No other private institutions have had a greater impact on England’s – and, at times, world – history, yet in different ways. Oxford has spawned more Prime Ministers, Cambridge more Nobel laureates. In Oxford, so it is said, things are brilliantly formulated; in Cambridge, they are seriously thought through. Bill Clinton practised the saxophone in 60s Oxford, and became President of the USA; Bill Gates chose Cambridge as the location for the first Microsoft branch outside the USA.
Ever since Thackeray invented a mythical ‘Oxbridge’, these two very distinctive institutions, as different as Harvard and Yale, have increasingly presented a common face to the world, a homogeneous elite whose sense of duty has been surpassed only by its self-confidence.

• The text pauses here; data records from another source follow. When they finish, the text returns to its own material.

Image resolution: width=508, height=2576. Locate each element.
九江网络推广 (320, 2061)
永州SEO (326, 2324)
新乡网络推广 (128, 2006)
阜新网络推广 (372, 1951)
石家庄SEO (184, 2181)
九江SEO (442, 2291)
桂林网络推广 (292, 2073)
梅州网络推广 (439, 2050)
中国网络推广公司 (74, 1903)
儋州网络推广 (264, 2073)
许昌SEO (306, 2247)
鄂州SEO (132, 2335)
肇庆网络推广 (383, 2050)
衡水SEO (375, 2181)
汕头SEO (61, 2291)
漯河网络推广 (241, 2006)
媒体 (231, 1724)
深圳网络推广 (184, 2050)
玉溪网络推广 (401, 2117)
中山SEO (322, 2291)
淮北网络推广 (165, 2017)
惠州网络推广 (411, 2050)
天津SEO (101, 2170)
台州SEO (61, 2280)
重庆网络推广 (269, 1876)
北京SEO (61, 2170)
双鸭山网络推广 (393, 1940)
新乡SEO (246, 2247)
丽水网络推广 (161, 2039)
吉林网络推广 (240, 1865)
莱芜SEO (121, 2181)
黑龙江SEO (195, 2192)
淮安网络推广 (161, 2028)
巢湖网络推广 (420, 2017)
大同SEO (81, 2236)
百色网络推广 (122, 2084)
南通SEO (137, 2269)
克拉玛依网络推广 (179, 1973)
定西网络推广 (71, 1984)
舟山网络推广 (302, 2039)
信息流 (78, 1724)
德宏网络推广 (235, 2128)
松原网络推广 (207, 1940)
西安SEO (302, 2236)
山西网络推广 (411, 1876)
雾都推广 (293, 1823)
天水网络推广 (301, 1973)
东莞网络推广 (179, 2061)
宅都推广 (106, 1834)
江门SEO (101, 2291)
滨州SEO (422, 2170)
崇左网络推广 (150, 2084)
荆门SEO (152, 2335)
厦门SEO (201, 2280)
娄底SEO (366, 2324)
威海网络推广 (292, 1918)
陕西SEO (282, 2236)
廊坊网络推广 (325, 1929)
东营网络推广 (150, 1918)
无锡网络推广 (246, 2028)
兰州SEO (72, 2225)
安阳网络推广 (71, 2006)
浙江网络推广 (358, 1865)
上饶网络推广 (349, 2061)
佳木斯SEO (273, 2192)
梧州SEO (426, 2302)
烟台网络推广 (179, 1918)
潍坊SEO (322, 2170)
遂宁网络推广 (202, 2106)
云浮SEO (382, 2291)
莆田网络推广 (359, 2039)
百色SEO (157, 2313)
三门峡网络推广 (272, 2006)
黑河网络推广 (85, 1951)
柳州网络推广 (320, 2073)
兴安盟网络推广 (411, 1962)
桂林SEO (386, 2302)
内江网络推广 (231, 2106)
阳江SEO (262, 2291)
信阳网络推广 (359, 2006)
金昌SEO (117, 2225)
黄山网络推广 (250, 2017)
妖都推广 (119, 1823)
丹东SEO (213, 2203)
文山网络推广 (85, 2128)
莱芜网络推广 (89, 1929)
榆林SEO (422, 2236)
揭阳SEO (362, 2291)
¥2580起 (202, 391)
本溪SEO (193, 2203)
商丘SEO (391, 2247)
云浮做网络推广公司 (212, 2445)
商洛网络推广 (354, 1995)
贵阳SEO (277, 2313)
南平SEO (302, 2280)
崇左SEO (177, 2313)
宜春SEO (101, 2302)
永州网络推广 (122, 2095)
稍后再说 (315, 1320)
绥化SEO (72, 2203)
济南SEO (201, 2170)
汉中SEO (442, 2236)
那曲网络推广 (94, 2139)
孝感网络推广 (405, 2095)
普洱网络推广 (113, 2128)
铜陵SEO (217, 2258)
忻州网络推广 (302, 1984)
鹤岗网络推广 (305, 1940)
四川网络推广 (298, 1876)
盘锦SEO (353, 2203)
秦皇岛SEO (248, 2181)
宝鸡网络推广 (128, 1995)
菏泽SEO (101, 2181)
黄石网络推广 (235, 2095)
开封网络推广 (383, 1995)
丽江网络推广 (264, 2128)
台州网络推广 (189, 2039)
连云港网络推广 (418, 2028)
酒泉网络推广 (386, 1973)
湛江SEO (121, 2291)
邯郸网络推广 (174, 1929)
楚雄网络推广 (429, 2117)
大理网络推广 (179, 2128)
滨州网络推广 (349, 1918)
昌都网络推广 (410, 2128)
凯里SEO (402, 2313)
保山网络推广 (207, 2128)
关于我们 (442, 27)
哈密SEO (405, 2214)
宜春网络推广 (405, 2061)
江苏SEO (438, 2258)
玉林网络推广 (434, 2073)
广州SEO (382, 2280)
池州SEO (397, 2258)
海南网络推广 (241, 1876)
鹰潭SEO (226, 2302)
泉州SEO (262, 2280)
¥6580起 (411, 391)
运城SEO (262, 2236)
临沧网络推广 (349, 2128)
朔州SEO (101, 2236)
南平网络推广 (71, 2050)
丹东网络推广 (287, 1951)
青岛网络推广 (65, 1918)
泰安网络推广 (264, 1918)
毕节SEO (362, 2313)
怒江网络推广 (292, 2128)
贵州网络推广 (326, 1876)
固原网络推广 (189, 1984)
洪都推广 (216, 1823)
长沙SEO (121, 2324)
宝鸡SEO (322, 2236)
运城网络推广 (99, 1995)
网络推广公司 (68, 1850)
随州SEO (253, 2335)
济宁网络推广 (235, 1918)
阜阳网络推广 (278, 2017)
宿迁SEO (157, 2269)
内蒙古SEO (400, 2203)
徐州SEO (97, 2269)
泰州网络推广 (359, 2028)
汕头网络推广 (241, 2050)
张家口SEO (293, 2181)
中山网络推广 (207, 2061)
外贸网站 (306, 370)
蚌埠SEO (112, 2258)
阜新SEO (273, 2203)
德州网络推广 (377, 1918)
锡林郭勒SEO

Peter Sager draws on a treasure trove of facts, figures and anecdotes to provide a witty and detailed map of Oxbridge. He roams through the idyllic gardens and courtyards, and uncovers the secrets that lie behind the college gates. He supports his literary journey with colour photographs and maps, a glossary, list of useful addresses and guide to further reading.
Peter Sager is best known for his guidebooks to the British Isles, which include Wales, East Anglia, The West Country and South-East England. He lives with his family in Hamburg.